(Stored records)
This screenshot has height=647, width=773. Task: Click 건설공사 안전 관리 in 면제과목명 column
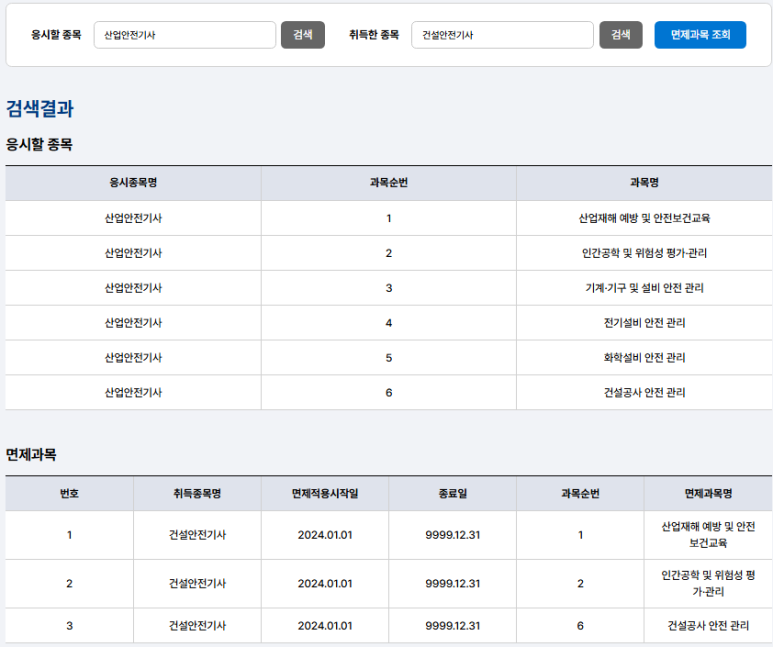708,626
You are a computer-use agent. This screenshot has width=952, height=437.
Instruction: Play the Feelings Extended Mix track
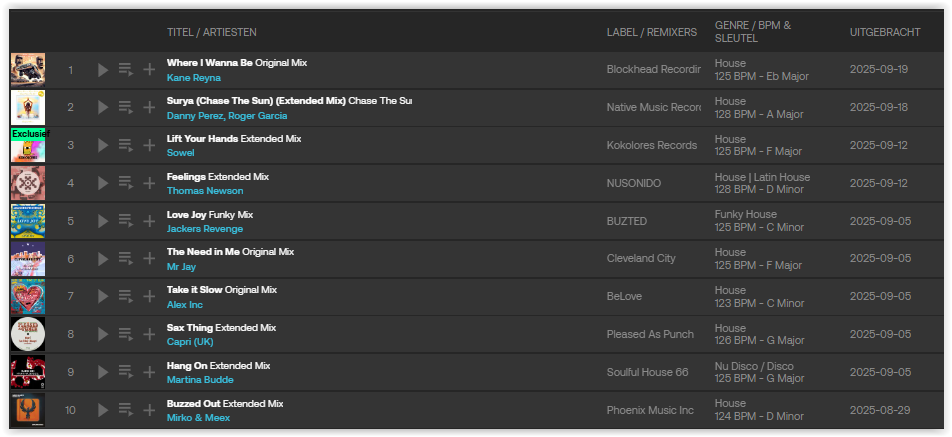tap(103, 183)
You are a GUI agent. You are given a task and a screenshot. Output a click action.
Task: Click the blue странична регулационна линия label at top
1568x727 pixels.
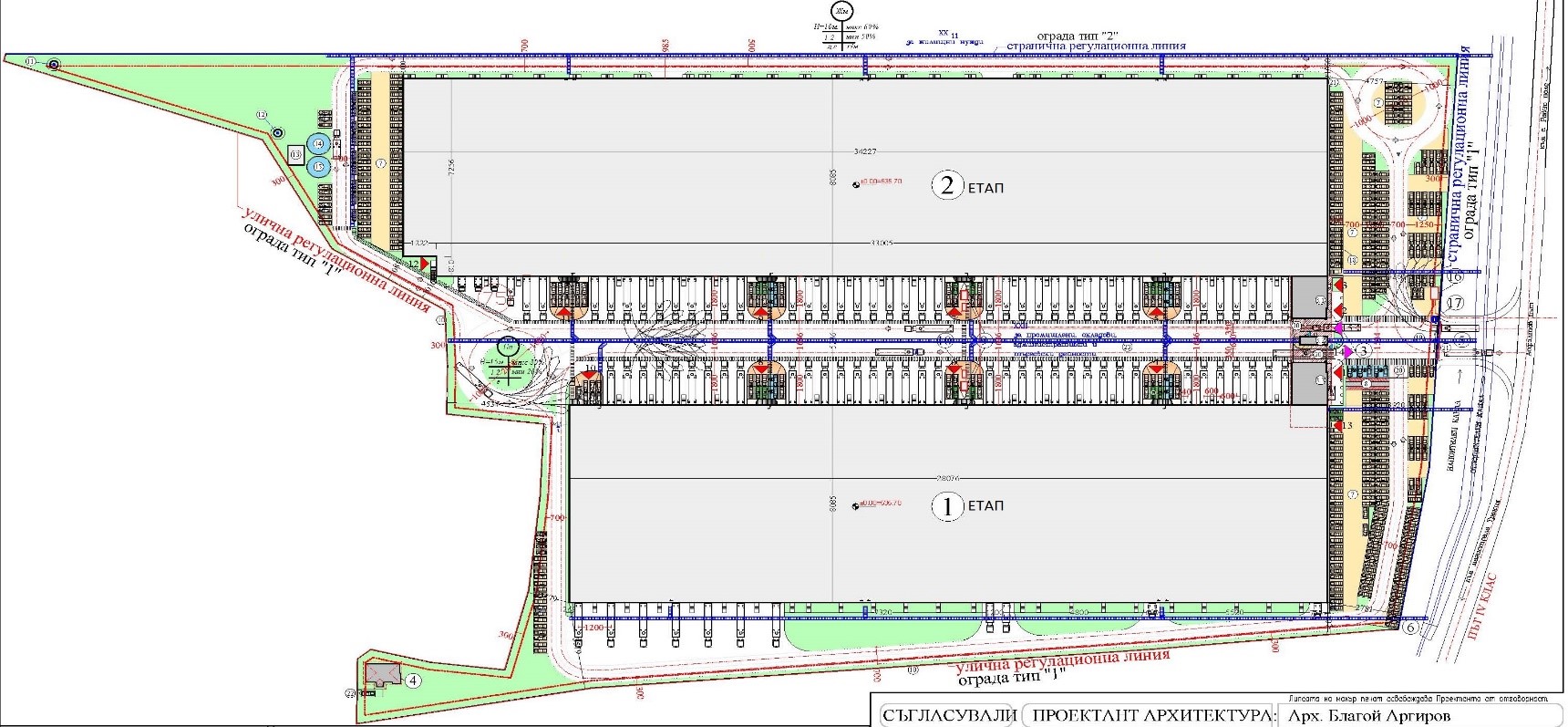pos(1096,46)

*ACTIVITY*
Output every entry above verbatim, but leave out the pictures.

*EXERCISE ANSWER*
This screenshot has height=647, width=773. Task: Click 건설공사 안전 관리 in 면제과목명 column
708,626
You are a computer-use agent. This screenshot has width=952, height=437.
Instruction: Play the Feelings Extended Mix track
tap(103, 183)
You are a GUI agent. You are given a task and a screenshot. Output a click action.
Task: Click the blue странична регулационна линия label at top
1568x727 pixels.
pos(1096,46)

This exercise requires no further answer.